Hey @KyraHinnegan , I did some digging and here is what I found: Based on the Databricks documentation, GPU metrics exposed by the Serving Endpoint Metrics API follow a clear and consistent naming convention. Once you know the pattern, the response is very predictable and easy to work with.
GPU metric keys
The API exposes two GPU-specific metrics, each broken out per individual GPU on the serving instance.
GPU usage
You’ll see GPU utilization reported using the following key pattern:
-
gpu_usage_percentage{gpu=“gpu0”}
-
gpu_usage_percentage{gpu=“gpu1”}
-
gpu_usage_percentage{gpu=“gpuN”}
Each GPU is tracked independently using the gpu label. Values like gpu0, gpu1, and so on correspond to the physical GPUs attached to the instance.
GPU memory usage
GPU memory utilization follows the same labeling approach:
-
gpu_memory_usage_percentage{gpu=“gpu0”}
-
gpu_memory_usage_percentage{gpu=“gpu1”}
-
gpu_memory_usage_percentage{gpu=“gpuN”}
Again, memory usage is reported per GPU device, making it straightforward to see how evenly (or unevenly) memory pressure is distributed.
Response format
All metrics are returned using the Prometheus / OpenMetrics exposition format. In practice, a response containing GPU metrics will look something like this:
# TYPE gpu_usage_percentage gauge
gpu_usage_percentage{gpu="gpu0",endpoint="your-endpoint-name"} 45.2
gpu_usage_percentage{gpu="gpu1",endpoint="your-endpoint-name"} 52.8
# TYPE gpu_memory_usage_percentage gauge
gpu_memory_usage_percentage{gpu="gpu0",endpoint="your-endpoint-name"} 68.5
gpu_memory_usage_percentage{gpu="gpu1",endpoint="your-endpoint-name"} 71.3
This structure makes it easy to scrape, aggregate, and visualize the metrics using standard Prometheus tooling.
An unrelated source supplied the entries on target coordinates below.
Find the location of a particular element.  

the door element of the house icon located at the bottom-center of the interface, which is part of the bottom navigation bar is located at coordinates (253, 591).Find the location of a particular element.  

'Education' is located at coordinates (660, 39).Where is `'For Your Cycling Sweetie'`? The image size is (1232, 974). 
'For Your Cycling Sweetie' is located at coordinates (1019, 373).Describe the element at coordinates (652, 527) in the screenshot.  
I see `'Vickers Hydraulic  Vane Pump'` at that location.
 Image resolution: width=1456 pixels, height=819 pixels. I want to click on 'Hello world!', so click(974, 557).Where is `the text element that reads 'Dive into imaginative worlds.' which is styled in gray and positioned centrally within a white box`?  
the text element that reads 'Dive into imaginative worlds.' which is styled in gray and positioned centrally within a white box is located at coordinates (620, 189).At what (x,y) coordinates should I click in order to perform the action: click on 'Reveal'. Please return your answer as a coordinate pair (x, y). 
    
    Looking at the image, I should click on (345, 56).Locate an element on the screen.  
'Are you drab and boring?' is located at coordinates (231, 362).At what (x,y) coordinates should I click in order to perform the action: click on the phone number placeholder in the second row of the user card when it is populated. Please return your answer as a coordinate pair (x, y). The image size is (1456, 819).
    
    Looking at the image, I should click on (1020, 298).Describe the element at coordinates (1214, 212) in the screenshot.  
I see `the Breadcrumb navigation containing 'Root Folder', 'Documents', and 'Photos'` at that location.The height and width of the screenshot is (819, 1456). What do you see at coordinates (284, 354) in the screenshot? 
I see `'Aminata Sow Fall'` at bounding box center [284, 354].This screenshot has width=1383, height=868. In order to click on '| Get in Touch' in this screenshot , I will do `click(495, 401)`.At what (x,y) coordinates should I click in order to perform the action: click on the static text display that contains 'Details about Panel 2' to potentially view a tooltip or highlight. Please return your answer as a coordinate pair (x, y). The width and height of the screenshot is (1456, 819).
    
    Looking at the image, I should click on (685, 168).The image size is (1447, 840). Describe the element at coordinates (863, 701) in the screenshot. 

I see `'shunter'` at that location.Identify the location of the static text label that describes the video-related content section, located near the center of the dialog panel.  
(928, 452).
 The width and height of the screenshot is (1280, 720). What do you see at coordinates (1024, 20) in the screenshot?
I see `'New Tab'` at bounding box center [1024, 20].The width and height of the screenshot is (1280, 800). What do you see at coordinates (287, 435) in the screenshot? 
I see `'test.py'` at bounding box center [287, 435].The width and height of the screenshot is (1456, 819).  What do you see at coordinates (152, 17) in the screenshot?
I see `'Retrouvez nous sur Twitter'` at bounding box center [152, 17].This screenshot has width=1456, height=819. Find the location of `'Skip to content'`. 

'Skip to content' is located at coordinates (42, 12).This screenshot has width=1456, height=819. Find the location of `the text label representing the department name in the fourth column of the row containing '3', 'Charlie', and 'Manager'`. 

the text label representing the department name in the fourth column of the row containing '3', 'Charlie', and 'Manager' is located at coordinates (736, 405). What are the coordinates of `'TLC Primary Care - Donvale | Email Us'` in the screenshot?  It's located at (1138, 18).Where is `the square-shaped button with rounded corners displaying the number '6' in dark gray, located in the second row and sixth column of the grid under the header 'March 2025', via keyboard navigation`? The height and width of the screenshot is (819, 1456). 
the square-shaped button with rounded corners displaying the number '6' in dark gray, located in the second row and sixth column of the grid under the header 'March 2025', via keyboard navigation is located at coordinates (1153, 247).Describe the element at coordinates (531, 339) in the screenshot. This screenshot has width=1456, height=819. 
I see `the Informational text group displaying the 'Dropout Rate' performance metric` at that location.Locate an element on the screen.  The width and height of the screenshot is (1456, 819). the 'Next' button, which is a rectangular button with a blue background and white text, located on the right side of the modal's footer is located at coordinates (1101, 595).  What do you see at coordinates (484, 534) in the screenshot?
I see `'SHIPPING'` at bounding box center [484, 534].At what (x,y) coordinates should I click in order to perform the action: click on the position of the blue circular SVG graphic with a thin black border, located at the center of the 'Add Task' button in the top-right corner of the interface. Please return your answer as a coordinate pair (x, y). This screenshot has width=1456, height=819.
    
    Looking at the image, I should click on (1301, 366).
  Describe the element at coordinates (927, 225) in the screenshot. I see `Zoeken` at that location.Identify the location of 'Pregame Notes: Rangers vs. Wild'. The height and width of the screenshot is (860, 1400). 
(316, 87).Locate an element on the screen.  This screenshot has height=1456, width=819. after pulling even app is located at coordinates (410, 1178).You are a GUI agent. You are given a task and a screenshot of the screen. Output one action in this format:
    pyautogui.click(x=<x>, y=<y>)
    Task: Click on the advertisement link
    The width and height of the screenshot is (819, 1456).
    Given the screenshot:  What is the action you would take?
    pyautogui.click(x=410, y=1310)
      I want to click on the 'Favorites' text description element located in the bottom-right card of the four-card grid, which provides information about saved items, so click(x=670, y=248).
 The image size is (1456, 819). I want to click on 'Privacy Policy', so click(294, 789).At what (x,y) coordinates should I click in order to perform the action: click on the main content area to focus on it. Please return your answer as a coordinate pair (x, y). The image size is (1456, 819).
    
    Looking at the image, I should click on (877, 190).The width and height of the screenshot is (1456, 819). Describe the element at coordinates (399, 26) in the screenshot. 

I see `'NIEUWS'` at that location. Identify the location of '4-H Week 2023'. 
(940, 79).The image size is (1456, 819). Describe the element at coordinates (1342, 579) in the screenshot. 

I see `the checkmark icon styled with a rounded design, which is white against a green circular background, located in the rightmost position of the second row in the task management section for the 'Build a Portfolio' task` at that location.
Important notes and gotchas
A few practical details are worth keeping in mind:
-
These values are averages across all server replicas and are sampled once per minute.
-
Because of the relatively low sampling frequency, the metrics are most accurate when the endpoint is under steady, sustained load.
-
Put simply: the metric schema scales naturally with the hardware you provision, and each GPU shows up as its own labeled time series.
As always, if you’re planning alerts or capacity decisions, it’s worth correlating these metrics with request volume and latency to get the full picture.
Hope this helps, Louis.